The Gray Television exec-turned-station-owner criticized the broadcast networks for their insatiable reverse comp demands. "At some point, we won't have any incentive to take money from the cable guys [in retrans], if they want it all. And I think they want to get as close to all as they can, frankly."
Prather: Nets Want ‘Every Penny’ Of Retrans
As COO of Gray Television, Bob Prather liked to carp about the broadcast networks.
Now the owner/operator of a growing group of small-market stations (his Heartland Media just bought five from Nexstar and Media General for $115 million), he still can’t resist giving the networks what for.
At the S&P Global TV & Radio Finance Summit in New York, he was asked about the networks’ demands for reverse comp. He said they were insatiable.

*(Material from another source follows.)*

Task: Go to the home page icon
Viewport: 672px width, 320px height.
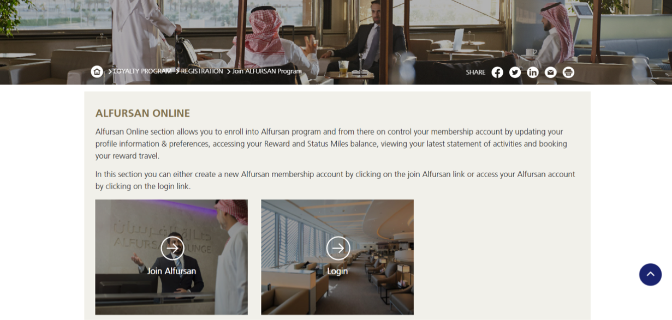Action: 97,71
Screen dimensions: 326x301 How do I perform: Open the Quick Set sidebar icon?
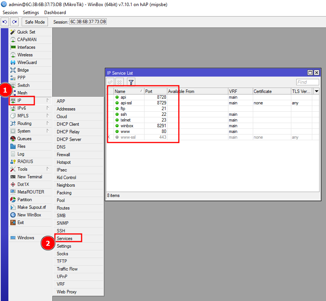pyautogui.click(x=13, y=32)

“The more we get [in retransmission consent fees], the more the networks want, and we have no way to fight them off right now.
“So that’s the big problem we’ve got… — how do we contain these networks that take every penny we get from the cable guys? At some point, we won’t have any incentive to take money from the cable guys if [the networks] want it all. And I think they want to get as close to all as they can, frankly.”
He said the only leverage a station has is to have the market’s dominant news operation and the willingness to walk away. Graham Media’s WJXT Jacksonville, Fla., cut ties with CBS in 2002, he said, and still prospers to this day as a news-heavy independent.
Despite the reverse comp demands, Prather said he did not want to follow Graham’s lead and abandon any of his network affiliations. “I don’t want to get rid of them. I think they are good.”
He was also ambivalent about network sports. At one point, he criticized the network for “giving up a lot of the sports to the cable guys.”
Then later he said that costly NFL football — foundational programming on CBS, Fox and NBC — has little value in some small markets where football loyalties are more likely to be to a college team rather than a professional one. In such markets, he said, “we can make more money running old movies” than pro football.
The conference featured four other senior broadcast TV executives. Randy Bongarten of Bonten Media was on the same panel as Prather and three others were on another.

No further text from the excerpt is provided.